Please list each line of the material below that contains the word "will". Copy those lines in full.

__Items from a dataset__
--

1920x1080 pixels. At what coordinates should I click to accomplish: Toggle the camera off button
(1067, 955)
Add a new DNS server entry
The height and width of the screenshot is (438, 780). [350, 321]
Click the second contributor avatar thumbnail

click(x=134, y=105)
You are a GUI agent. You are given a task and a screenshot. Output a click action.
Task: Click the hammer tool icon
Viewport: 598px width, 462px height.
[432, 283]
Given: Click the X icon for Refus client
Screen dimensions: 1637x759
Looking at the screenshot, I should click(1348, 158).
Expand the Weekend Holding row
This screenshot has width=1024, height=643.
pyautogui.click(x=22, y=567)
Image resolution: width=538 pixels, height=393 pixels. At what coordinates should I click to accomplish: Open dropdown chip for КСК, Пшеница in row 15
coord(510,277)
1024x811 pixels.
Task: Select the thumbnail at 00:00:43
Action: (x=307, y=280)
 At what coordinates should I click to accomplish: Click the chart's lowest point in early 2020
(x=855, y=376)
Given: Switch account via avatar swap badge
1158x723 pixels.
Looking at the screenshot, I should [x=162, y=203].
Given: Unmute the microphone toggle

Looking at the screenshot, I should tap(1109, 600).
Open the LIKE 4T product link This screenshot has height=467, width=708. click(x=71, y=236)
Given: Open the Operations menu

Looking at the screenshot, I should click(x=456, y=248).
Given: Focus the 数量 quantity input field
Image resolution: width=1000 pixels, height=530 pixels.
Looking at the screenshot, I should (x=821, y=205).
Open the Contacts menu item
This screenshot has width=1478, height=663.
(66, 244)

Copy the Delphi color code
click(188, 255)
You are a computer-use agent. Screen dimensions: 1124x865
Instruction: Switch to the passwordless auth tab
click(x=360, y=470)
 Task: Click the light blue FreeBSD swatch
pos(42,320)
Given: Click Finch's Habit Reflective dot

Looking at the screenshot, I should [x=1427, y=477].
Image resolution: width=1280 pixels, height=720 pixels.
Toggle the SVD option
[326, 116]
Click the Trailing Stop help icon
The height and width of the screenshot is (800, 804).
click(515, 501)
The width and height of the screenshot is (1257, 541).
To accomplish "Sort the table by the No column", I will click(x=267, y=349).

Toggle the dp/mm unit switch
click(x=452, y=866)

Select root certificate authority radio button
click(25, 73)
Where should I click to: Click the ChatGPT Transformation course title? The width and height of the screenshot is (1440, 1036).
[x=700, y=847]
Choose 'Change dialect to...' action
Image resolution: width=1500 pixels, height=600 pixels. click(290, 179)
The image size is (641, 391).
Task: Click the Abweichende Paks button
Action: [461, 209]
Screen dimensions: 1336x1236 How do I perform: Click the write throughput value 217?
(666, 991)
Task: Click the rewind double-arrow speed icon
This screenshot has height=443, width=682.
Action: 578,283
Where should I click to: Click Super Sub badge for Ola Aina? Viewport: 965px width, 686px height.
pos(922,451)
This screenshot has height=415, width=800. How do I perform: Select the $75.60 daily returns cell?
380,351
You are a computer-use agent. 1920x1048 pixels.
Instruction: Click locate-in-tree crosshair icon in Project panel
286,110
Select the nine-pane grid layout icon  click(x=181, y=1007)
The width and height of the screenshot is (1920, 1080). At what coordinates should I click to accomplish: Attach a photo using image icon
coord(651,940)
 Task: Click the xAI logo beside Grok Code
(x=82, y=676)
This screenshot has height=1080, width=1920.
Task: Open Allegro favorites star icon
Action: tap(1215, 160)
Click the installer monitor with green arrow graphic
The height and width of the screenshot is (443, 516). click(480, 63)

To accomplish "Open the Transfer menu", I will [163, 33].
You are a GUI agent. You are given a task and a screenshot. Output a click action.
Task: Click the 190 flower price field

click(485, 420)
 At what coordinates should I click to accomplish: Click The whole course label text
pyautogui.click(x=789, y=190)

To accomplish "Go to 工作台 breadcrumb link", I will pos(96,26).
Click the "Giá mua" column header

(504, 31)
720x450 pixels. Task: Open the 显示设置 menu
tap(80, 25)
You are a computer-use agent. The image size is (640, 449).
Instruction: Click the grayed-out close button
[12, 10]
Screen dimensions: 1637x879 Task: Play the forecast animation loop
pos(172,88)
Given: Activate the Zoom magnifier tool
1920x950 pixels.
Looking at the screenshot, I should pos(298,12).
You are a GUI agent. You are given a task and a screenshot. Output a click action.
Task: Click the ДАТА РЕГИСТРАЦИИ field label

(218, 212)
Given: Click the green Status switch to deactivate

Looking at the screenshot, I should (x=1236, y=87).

--

__Complete response__
To accomplish "Sort the table by the No column", I will click(x=267, y=349).
To accomplish "Open the Transfer menu", I will [163, 33].
To accomplish "Go to 工作台 breadcrumb link", I will pos(96,26).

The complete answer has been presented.